FEYNMAN AND THE CHALLENGER EXPLOSION
TEMPEST
love at not.war
Sun Jan 28 12:58:37 EST 1996
In article <4eg8i2$1725 at itssrv1.ucsf.edu>, bgold at itsa.ucsf.edu says...
>
>Richard Feynman knew, when he appeared on national television, in a
press
>conference disclosing the reasons for the Challenger explosion, that many
>people would not like him very much. He had already interviewed several
>engineers at Morton Thiokol, the prime contractor for the rocket engines,
>who had disclosed to him that they anticipated the explosion before it
>occurred. But what noone at the press conference expected was that
>Feynman would be brazen enough, in front of the national media,
>to carry out an experiment, which would implicate those who made the
>decision to launch, as the cause of the accident.
>
>Feynman was a smart, jewish guy from New York, whom the generals did
not
>like.

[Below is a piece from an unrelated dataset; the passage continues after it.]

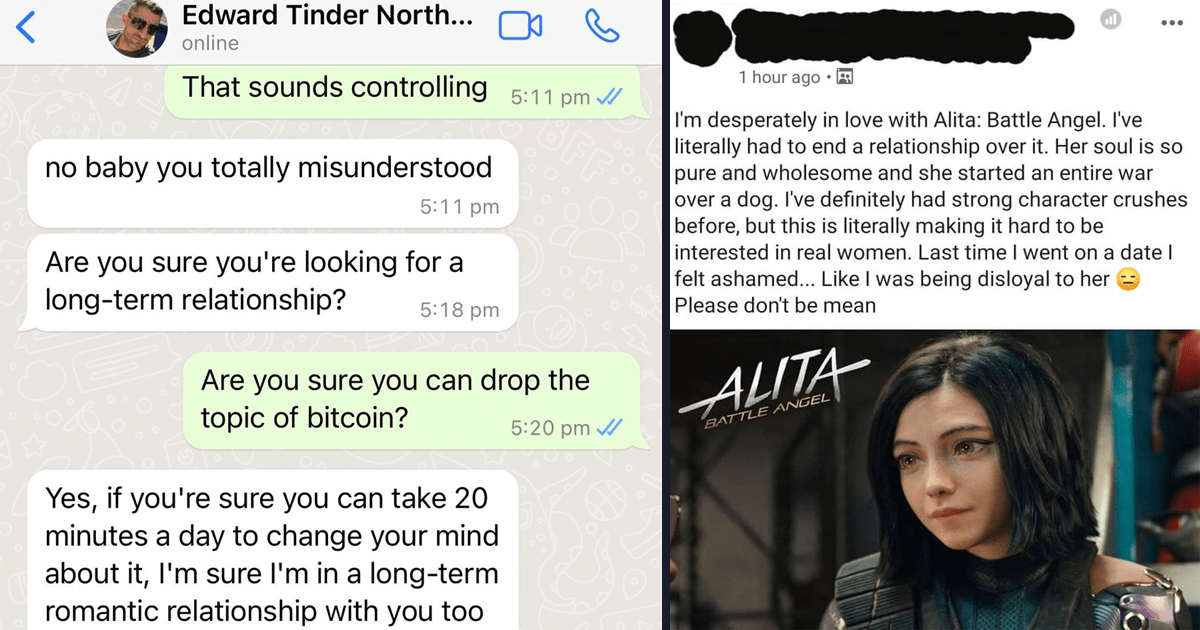
Task: Tap the blue back arrow
Action: (x=27, y=28)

This was a remnant of his days at Los Alamos, where Feynman
>had made a hobby of picking the locks on Top Secret files and taunting
>the General with their contents. You see, in our terms today, Feynman
>was just 'too' smart. He saw through the 'management' efforts of the
>General at Los Alamos as misbegotten and misdirected. He realized that
>the capital of politicians and soldiers, money and power, were not
>shared by his scientific brethren at Los Alamos who honored art,
>music, and elegant solution to difficult problems as their most sought
>after currency.
>
>So, when Feynman plopped a piece of rubber O-ring into a glass of
>ice water on national television, verifying his theory that the hardening
>of the otherwise viscoelastic properties of the rubber at low temperature
>was reponsible for the lack of separation of the rocket stages: Hence
>the Challenger explosion. Feynman upset many. Because he had told
>a great truth that America did not want to know.
>
>America is filled with delusion now; and the generals have now had
>their way, in that all the guys that are 'too smart' like Feynman
>was then, are either keeping quiet, (I believe the term is Shvai in
>Yiddish), have been silenced by intimidation, or have left this earth.
>
>I miss Richard Feynman on the tenth anniversary of the Challenger
explosion.
>
>I think it would be a better world if his spirit could be kept alive today.
>
>Bert Gold, Ph.D.
>San Francisco
gimme a break.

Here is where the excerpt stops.